I agree with the idiocracy of this and like the example of someone turning off the car for me. Isn’t it just as easy to put the computer in shut-down mode after 30 minutes of non-use? Why pay for something that can and should be configured correctly by IT? To me it’s just another get rich scheme on something consumers should be able to do themselves (can I pay now to have someone take out my garbage?) By the way, running this software kept my cd running constantly and this software at 99% in my task manager which makes me wonder what things in my computer are working harder/running more often to keep this software running? If you’re constantly reading/writing to the hard-drive/cd rom/cpu, doesn’t that produce some wear and tear on them (or does that not make sense to anyone)? I turned this product off because I got sick and tired of hearing my cd rom constantly running.
There’s a sucker every day who’s willing to pay for something which they don’t understand how to easily do themselves! Now if only I could think of an easy way to get rich on the consumer’s behalf and lack of knowledge.

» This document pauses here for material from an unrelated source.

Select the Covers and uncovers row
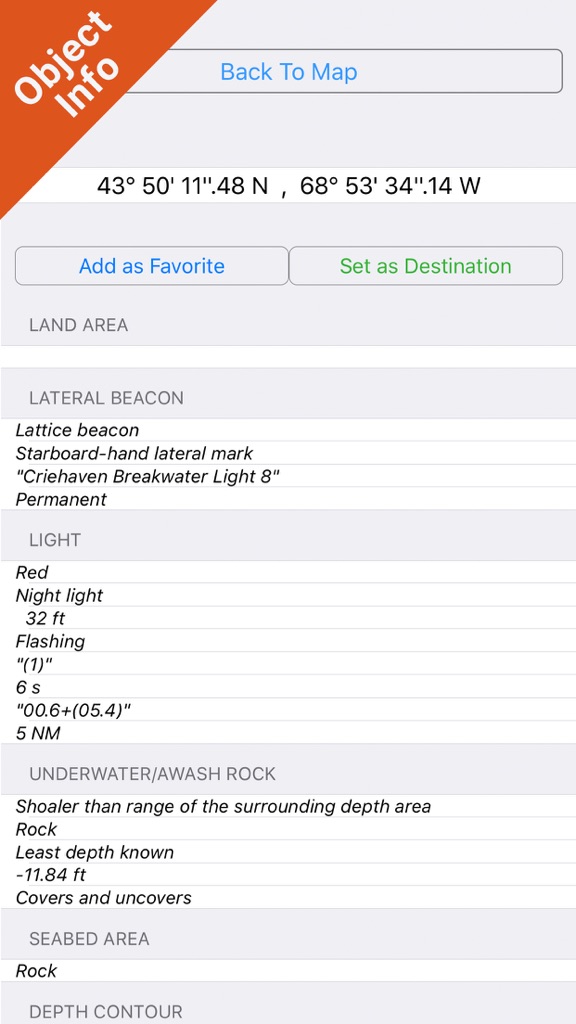pyautogui.click(x=288, y=898)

As someone who manages a desktop environment of over 8,000 pc’s power management with native windows settings is a management nightmare. Leaving it up to the individual user for large companies is a failing proposition. We pay our IT alot of money, having and FTE spend their time tinkering with individuals power settings is a completely ineffecient use of IT resources. You can have policies in place but unless you have enforcement and verification it’s a wasted exercise. Centralized power management does have value for larger enterprises.